Unutturamazsın

– Birkaç sapık tarikatçi haricinde Atatürk‘ü sevmeyeni bu ülkede zor bulursun.

Mustafa Kemal bir başarı öyküsüdür, ne yaparsan yap o başarılar orada duruyor.

Gazi öyle bir adamdı ki gerekirse gariban bir vatandaşı kayığına alır, kendi çektiği küreklerin şıpırtısı eşliğinde derdini dinlerdi.

– Kitabı özet olarak değil her satırının altını çize çize okurdu.

– Çağın en iyi giyinen erkeklerinden biriydi.

– Mücadelesini yeri geldiğinde lafla, yeri geldiğinde savaş meydanında verirdi. Çift tabanca taşırdı.

– Hiçbir ülkenin liderinin ayağına gitmedi, aksine İngiltere Kralı da dahil olmak üzere ziyaretine gelmeyen kalmadı.

– Başa geçtiğinde hastalıklardan kırılan, sarayın kanlarını içerek ölüme terkettiği 13.5 milyon kişi yaşıyordu ülkede.

– Ne bir baraj ne bir fabrika ne de adam gibi tarım yapılabiliyordu.

– Yüz küsür traktör vardı, olanların da yağı yoktu.

– Tohum yoktu ekecek.

– Çay ithal malıydı, buğdaydan başka üretilen bir şey yoktu.

– Ortaokul sadece İstanbul ve İzmir‘de vardı. Diğer illerdekiler yabancıların okullarıydı.

– Yol da yoktu demiryolu da. Liman vardı ama işletecek adam yoktu. Çünkü Dedem Osmanlı, limanları Fransızlar’a, İngilizler’e, İtalyanlar’a peşkeş çekmişti.

– Gemiden, denizden, limandan anlayan yoktu topraklarımızda. Palamarı palamut sanıyordu halk.

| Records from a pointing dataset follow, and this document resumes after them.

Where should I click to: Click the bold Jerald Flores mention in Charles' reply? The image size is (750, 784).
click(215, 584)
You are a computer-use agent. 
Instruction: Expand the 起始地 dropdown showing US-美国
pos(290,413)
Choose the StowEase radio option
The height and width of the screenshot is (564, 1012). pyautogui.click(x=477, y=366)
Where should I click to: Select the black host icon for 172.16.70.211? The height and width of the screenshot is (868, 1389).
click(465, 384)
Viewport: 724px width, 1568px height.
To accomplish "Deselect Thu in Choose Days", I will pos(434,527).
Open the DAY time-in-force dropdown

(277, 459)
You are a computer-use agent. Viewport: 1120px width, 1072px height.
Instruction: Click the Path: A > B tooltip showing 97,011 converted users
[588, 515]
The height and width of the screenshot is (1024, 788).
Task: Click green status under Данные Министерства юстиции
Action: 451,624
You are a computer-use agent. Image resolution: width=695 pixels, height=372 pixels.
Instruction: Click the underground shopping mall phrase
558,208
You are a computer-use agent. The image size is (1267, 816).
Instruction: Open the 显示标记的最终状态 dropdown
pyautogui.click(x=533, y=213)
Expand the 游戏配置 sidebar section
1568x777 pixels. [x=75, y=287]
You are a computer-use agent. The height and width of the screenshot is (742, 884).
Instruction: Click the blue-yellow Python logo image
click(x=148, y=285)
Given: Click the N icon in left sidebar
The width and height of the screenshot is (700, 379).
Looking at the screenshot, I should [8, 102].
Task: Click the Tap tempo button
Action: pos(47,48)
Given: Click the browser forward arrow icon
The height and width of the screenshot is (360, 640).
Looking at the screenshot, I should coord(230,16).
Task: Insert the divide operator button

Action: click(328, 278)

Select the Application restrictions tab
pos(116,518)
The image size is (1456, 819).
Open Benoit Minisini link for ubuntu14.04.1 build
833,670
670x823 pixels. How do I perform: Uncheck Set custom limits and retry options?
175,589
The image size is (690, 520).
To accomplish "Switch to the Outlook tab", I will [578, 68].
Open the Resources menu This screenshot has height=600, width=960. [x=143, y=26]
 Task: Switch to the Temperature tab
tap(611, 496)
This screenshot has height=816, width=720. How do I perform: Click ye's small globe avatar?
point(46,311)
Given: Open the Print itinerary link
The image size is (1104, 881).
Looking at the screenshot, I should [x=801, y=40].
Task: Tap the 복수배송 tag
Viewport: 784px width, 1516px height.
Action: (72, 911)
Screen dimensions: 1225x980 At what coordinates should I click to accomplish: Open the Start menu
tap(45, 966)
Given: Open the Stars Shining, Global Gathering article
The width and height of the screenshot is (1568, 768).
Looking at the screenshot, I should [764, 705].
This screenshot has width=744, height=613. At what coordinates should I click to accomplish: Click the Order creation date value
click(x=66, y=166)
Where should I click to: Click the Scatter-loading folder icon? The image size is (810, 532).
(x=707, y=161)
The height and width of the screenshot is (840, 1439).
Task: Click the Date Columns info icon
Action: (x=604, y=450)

– Olan demiryolu da kesik kesikti. Aktarma eşeklerle yapılıyordu.

– Üniversite sayısı bir elin parmakları kadar değildi. Onların da hocaları Allahlık’tı.

– Dünyanın en ünlü profesörlerini getirdi üniversitelerimize, en akıllı çocukları gönderdi tam bursla dünyanın en ünlü üniversitelerine.

– Milletin satacak donu bile yoktu ki Atam satsın da memleketi yeniden inşa etsin; anladın sen onu.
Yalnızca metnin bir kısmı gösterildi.